Matthew Rose (born September 30, 1972) is a British-born journalist for the Wall Street Journal in New York, where he is the enterprise editor.

Biography
Rose is the son of Susan and Philip Rose of London, England. He graduated with first class honors from Oxford University and  has an MA in international affairs from the Johns Hopkins University School of Advanced International Studies (SAIS). Rose was previously deputy bureau chief in Washington D.C., and a page-one editor for the Wall Street Journal. He has covered the media industry for the Wall Street Journal and the technology industry for the Wall Street Journal Europe.

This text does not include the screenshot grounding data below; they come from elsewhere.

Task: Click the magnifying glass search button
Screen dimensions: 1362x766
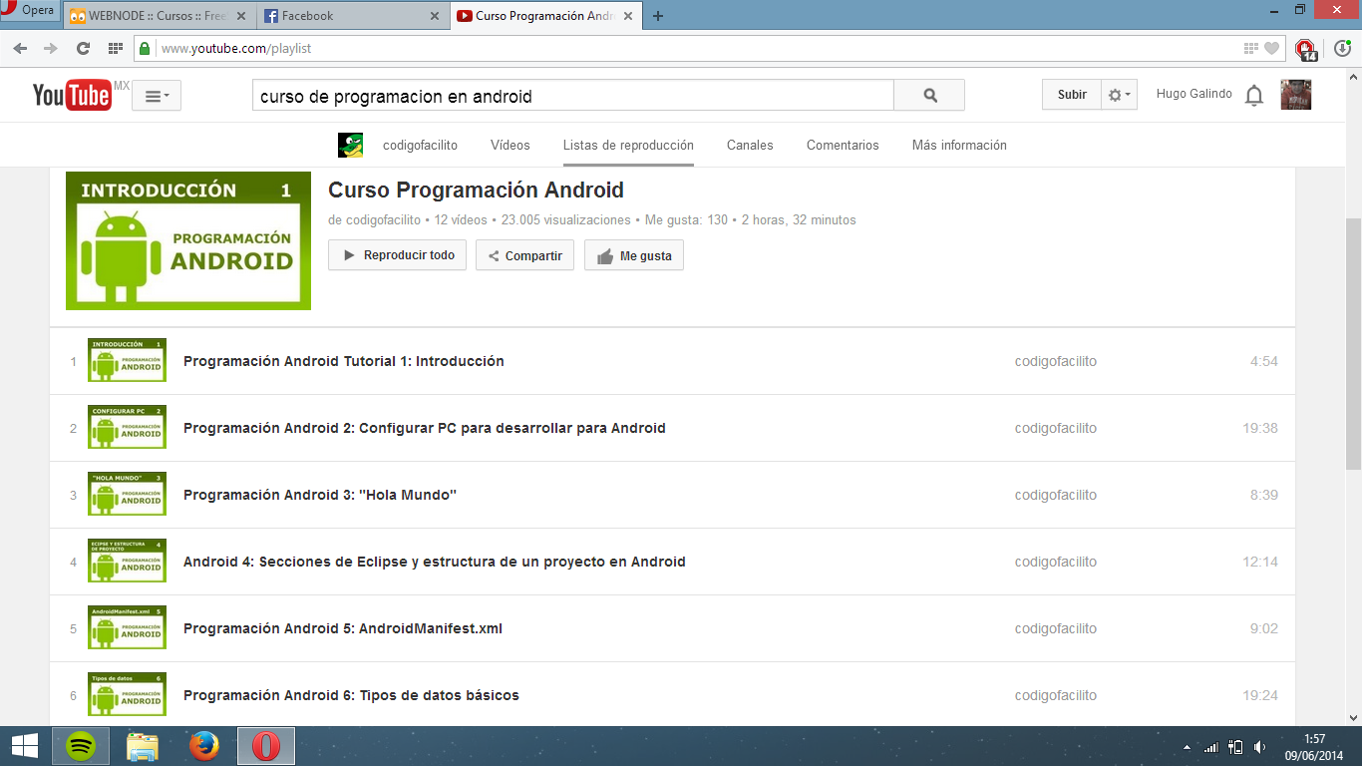Action: click(929, 96)
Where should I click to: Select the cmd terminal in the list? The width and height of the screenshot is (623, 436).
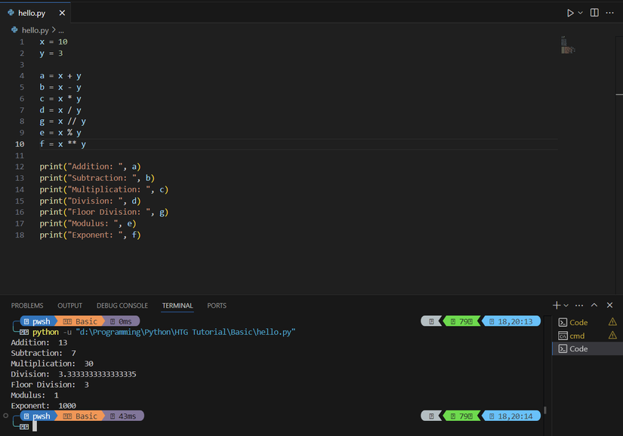tap(575, 336)
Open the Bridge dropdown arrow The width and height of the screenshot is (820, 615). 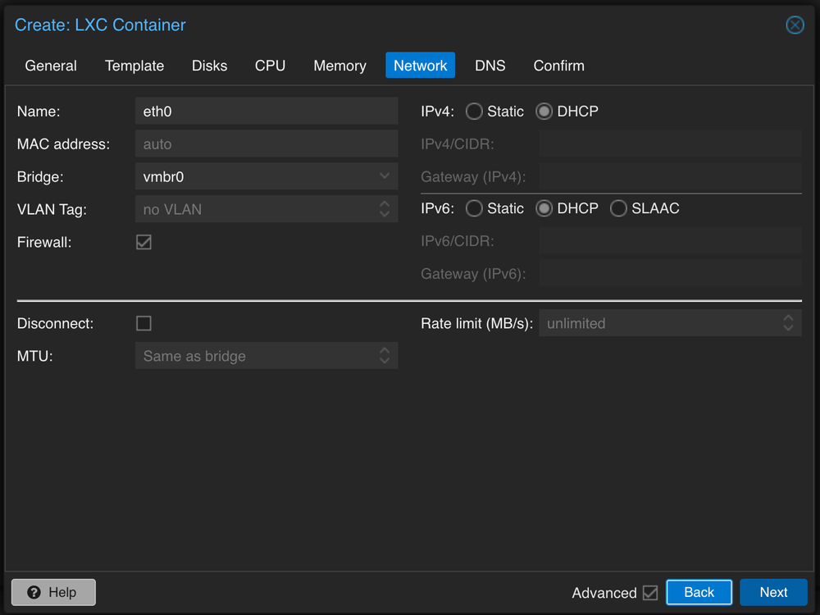pos(385,176)
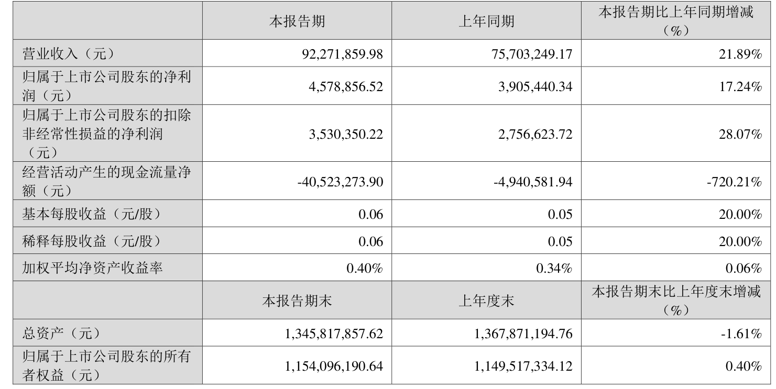Select the 加权平均净资产收益率 row label

click(x=92, y=268)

In 2000, Rose married Kimberley Ann Strassel in Buxton, Oregon. The couple have three children. They have since divorced.

Career
In 2016 Rose moved from being deputy Washington, D.C. bureau chief for the Wall Street Journal to become enterprise editor of the Journal.

Notable articles
Rose's 2004 essay on poet Felix Dennis, Felix Dennis, No Pro, Has Spotted His Foe: Poetry's Status Quo; He Likes Meter and Rhyme, Calls Free Verse a Crime And Dog Poems Sublime, was "much discussed.".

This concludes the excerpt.